Elle venait juste de disparaître quand la fée Clara se jeta sur le lit du roi. « Alors, mon gros Nounours, quand est-ce que je te fais visiter mon île sacrée, Gobon ? ». Mais la suite est une autre histoire…
Pour le moment, la troupe avance, la lance ornée de gueule, argent et or, les couleurs du royaume.
Bientôt Cartintin a faim. Il avise un troupeau de brebis entourées de leur progéniture paissant au milieu de la lande.
« Vous avez vu ce que j’ai vu ? Ça devrait être tendre sous la dent. Notre repas est servi ! »
« Ouais, c’est pas faux… » réplique Trouval.
Sitôt dit, sitôt fait. On pourchasse l’agneau, on le pourfend, on le tranche, on l’embroche sur les lances.
« Un peu d’huile, ça ne serait pas plus mal. Gauleau, passe-moi le flacon qui encombre ta besace. »

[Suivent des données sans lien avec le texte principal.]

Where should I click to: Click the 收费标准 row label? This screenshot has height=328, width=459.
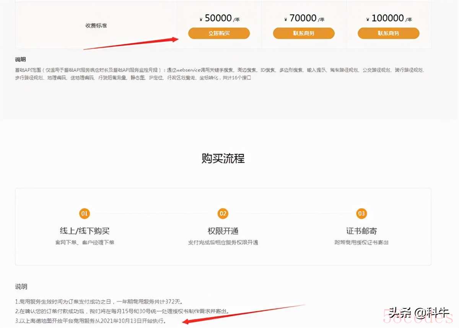96,26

Le roi Nounours s’insurge.
« Ah non, pas la Sainte-Huile !
- Bah, sainte ou pas sainte, c’est de l’huile. En direct de Rome. Sont pas fous ces romains, ça embaume l’olive. »
Cartintin cueille des graines, les écrase, décapite un des pieds de thym qui abondent le long du sentier, l’effeuille.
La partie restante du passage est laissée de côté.